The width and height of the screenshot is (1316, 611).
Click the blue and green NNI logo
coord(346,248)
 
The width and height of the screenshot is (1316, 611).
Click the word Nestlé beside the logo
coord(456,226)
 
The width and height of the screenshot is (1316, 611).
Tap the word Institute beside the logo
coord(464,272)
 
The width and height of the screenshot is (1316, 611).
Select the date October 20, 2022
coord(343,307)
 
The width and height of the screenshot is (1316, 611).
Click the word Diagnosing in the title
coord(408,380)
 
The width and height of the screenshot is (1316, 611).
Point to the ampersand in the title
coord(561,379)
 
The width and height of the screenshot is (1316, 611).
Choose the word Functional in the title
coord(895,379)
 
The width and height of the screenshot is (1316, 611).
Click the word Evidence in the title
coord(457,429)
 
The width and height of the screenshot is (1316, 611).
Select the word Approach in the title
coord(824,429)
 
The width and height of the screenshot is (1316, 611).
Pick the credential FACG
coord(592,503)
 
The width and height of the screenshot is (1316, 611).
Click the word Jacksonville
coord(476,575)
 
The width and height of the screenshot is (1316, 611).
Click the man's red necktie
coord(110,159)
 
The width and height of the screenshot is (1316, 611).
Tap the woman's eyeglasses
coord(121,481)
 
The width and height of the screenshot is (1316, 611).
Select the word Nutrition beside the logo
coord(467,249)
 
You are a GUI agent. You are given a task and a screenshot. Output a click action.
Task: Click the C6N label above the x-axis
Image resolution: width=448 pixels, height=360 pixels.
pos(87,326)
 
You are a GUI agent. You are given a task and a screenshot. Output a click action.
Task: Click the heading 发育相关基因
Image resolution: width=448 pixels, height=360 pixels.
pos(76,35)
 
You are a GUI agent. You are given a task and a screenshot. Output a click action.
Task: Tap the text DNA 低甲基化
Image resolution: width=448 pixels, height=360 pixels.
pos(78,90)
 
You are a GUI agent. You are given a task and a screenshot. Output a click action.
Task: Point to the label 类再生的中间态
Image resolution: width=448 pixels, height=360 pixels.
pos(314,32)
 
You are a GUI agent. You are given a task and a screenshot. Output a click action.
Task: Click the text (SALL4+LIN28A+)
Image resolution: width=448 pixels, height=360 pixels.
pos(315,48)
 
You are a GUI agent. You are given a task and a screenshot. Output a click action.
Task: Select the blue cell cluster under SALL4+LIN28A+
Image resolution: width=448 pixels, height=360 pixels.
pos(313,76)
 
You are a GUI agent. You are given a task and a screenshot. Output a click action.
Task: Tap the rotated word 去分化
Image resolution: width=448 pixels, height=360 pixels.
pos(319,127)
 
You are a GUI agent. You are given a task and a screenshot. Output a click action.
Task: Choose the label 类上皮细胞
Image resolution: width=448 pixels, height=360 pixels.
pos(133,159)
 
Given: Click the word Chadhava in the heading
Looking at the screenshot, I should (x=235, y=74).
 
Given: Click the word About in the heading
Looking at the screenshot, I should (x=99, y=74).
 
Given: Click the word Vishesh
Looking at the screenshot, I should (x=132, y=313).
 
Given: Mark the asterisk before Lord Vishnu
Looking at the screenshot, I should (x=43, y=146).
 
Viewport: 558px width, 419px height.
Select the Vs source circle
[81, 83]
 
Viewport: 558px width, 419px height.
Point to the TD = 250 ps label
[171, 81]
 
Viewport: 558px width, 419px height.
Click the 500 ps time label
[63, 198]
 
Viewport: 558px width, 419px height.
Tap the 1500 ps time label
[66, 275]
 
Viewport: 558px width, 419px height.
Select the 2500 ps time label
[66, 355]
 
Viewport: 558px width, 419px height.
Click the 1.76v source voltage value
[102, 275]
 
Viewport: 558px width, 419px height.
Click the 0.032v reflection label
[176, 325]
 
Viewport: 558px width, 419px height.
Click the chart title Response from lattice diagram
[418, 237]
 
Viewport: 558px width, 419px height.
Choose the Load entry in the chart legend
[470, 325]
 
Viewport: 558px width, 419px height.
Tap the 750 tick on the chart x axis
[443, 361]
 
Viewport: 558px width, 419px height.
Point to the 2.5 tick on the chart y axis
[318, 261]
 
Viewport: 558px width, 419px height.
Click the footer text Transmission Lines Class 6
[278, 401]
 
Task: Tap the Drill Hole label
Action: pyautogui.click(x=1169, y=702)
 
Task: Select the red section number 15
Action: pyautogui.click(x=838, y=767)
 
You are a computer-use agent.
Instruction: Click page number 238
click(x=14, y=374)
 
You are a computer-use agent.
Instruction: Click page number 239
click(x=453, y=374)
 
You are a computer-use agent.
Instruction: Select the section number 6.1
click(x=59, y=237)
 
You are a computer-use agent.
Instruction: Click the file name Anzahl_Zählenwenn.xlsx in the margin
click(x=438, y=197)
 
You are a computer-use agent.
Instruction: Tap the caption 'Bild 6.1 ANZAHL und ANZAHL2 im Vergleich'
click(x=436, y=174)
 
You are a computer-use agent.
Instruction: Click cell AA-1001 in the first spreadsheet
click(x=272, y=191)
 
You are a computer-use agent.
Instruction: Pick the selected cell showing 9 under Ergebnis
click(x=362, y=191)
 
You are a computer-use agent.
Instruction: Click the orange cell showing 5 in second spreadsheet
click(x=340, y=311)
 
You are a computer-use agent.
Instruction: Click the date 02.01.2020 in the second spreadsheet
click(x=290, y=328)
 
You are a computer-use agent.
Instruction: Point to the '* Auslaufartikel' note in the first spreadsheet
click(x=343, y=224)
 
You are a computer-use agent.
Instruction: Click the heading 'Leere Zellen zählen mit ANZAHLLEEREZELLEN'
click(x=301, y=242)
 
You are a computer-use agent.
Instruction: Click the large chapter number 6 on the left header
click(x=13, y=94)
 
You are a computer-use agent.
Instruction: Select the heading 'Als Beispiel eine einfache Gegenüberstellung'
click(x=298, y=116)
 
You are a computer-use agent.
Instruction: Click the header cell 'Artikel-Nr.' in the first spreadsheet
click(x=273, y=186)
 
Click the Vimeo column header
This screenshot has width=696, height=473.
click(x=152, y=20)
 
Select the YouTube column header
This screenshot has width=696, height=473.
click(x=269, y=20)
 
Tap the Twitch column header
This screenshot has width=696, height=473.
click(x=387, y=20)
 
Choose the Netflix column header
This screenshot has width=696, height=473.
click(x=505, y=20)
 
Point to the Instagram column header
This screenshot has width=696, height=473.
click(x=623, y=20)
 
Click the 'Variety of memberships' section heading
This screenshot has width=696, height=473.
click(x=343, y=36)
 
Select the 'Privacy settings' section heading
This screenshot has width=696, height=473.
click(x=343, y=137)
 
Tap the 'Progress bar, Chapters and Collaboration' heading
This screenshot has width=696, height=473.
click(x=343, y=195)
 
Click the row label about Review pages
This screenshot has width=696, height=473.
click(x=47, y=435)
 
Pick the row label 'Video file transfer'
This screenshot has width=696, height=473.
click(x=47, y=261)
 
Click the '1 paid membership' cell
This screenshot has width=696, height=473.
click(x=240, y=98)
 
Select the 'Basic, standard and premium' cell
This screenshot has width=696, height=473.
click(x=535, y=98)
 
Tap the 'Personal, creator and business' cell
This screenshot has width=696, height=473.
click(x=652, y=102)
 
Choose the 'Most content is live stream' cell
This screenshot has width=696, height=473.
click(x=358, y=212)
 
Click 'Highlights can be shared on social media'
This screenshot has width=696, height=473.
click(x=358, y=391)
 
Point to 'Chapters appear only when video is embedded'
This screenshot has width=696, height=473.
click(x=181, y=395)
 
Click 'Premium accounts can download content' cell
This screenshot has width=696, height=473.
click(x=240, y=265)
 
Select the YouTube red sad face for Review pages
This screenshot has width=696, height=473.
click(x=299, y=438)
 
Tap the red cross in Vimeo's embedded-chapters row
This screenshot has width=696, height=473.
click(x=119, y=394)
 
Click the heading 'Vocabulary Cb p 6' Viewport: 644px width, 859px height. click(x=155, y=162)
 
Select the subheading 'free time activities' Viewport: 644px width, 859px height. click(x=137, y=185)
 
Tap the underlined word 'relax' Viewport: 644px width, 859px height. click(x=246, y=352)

▶ STATED EXERCISE: Scale the listing from its start up to and including the line with "coord(561,379)", writing out every line again, requests included. Multiply only the coordinates in the answers by 1.4 and round each to a whole number, with halves rounded up.

▶ CORRECT RESULT:
The width and height of the screenshot is (1316, 611).
Click the blue and green NNI logo
coord(484,347)
 
The width and height of the screenshot is (1316, 611).
Click the word Nestlé beside the logo
coord(638,316)
 
The width and height of the screenshot is (1316, 611).
Tap the word Institute beside the logo
coord(650,381)
 
The width and height of the screenshot is (1316, 611).
Select the date October 20, 2022
coord(480,430)
 
The width and height of the screenshot is (1316, 611).
Click the word Diagnosing in the title
coord(571,532)
 
The width and height of the screenshot is (1316, 611).
Point to the ampersand in the title
coord(785,531)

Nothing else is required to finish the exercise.